Di fronte alle continue ingerenze dei governi e delle agenzie di spionaggio, la tutela della propria identità digitale è un dovere di ogni libero cittadino. Muoversi online senza lasciare tracce non è cosa facile, ma esiste uno strumento che, se usato correttamente, è in grado di fornire un alto livello di anonimato, rendendo quasi impossibile l’analisi del traffico. Si tratta di una rete (o meglio: di una sottorete) nota con il nome Tor, gestita da un cospicuo numero di volontari e attivisti sparsi per il globo,  i quali condividono la propria connessione in modo da creare percorsi random tra sorgente e destinatario. Ciascun computer nella rete viene detto nodo o relay, e a seconda della posizione assume un nome ben preciso (ad esempio, l’host che comunica direttamente con il web server si chiama “exit node”). Caratteristica fondamentale di Tor è che il traffico, oltre ad essere anonimo, è anche protetto da un sistema di crittografia a strati: il famoso “onion routing” o “instradamento a cipolla”. E proprio come una cipolla, l’informazione viene decifrata step by step fino a raggiungere il nodo d’uscita, che la trasmetterà in chiaro alla pagina di destinazione. Naturalmente, anche qualora il flusso fosse intercettato, sarebbe comunque impossibile risalire al client d’origine, poiché né l’exit node né i middle relays conoscono il percorso completo.

(Struttura della rete Tor. Come si evince dall'immagine, l'ultimo nodo comunica in chiaro con il server (freccia nera). Teoricamente, controllando l'exit node, è possibile sniffare il traffico dati ma non risalire all'ip del richiedente)

Da strumento di democrazia a target della NSA

A causa della sua struttura decentralizzata, la rete Tor è finita nel mirino dei servizi d’intelligence, subendo negli anni ripetuti tentativi di attacco e deanonimizzazione. In un rapporto “top secret” trapelato da Snowden, la NSA classifica Tor come “the king of internet anonymity” e ammette che non è in grado di ricostruire l’identità degli utenti se non attraverso lo sfruttamento di vulnerabilità insite nei loro browser.
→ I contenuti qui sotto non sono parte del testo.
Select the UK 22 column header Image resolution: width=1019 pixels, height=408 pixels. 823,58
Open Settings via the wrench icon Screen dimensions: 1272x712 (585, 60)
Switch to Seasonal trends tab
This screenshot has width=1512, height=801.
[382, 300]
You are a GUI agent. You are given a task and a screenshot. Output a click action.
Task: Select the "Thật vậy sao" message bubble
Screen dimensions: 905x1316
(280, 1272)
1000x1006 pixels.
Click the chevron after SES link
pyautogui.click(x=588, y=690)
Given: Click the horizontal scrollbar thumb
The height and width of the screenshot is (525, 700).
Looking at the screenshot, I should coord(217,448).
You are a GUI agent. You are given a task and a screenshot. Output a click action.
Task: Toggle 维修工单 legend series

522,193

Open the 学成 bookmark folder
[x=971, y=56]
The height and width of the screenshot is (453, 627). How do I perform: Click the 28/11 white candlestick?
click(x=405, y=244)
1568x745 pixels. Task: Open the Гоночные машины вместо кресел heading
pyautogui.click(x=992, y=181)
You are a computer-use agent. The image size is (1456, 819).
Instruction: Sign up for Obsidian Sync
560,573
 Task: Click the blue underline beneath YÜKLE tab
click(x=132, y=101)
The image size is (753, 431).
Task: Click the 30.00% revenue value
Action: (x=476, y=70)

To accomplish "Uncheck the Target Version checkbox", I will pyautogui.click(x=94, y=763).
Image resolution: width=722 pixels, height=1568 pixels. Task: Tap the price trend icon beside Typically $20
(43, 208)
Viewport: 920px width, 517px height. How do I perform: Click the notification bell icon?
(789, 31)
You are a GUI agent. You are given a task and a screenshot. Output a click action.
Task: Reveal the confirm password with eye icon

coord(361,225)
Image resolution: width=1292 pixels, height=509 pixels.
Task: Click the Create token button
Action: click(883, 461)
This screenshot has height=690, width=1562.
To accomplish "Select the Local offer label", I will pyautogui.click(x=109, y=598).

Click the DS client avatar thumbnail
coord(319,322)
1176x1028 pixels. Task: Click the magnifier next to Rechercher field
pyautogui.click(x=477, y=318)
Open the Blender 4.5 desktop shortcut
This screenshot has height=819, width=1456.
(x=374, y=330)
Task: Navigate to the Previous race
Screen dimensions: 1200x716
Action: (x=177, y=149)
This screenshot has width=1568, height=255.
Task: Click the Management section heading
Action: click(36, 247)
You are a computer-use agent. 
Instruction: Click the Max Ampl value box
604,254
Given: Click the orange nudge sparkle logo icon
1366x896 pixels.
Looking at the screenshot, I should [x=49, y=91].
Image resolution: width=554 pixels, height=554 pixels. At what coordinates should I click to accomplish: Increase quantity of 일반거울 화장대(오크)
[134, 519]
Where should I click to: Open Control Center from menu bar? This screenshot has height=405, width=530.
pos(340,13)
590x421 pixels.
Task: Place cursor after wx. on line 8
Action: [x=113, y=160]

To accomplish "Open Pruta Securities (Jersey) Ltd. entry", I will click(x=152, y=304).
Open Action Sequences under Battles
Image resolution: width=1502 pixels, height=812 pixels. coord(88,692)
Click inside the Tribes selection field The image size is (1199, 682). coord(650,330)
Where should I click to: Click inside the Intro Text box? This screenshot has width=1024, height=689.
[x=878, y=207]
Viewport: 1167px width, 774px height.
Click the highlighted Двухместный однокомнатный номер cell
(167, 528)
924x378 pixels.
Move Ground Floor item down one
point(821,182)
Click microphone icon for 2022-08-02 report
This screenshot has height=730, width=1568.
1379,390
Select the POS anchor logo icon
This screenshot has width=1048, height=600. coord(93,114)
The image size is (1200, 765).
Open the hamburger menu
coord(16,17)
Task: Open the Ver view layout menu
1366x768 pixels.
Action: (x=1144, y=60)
Tradotto in parole povere: il sistema onion routing gode di buona salute e non è stato compromesso nel suo funzionamento. Una bella notizia per tutti quei giornalisti e attivisti che operano in paesi come la Cina, dove  l’uso di Tor si rivela fondamentale non solo per aggirare la censura, ma anche per mantenere l’anonimato. Lo stesso Snowden ha fornito informazioni sulle attività di controllo della NSA via Tor, e sempre grazie a questo strumento sono stati diffusi i file di Wikileaks sulle guerre in Iraq e Afghanistan. Nonostante i nobili intenti e gl’indubbi meriti, la rete più anonima di Internet si è però guadagnata una pessima reputazione sulla stampa mainstream. Se da un lato infatti c’è chi ricorre a Tor per accedere a siti oscurati, dall’altro c’è chi lo utilizza per commettere ogni sorta di crimine. Come tutte le cose, anche l’anonimato ha il suo rovescio della medaglia, un aspetto inquietante che spesso genera diffidenza, ma che paradossalmente conferma l’intrinseca neutralità di un diritto.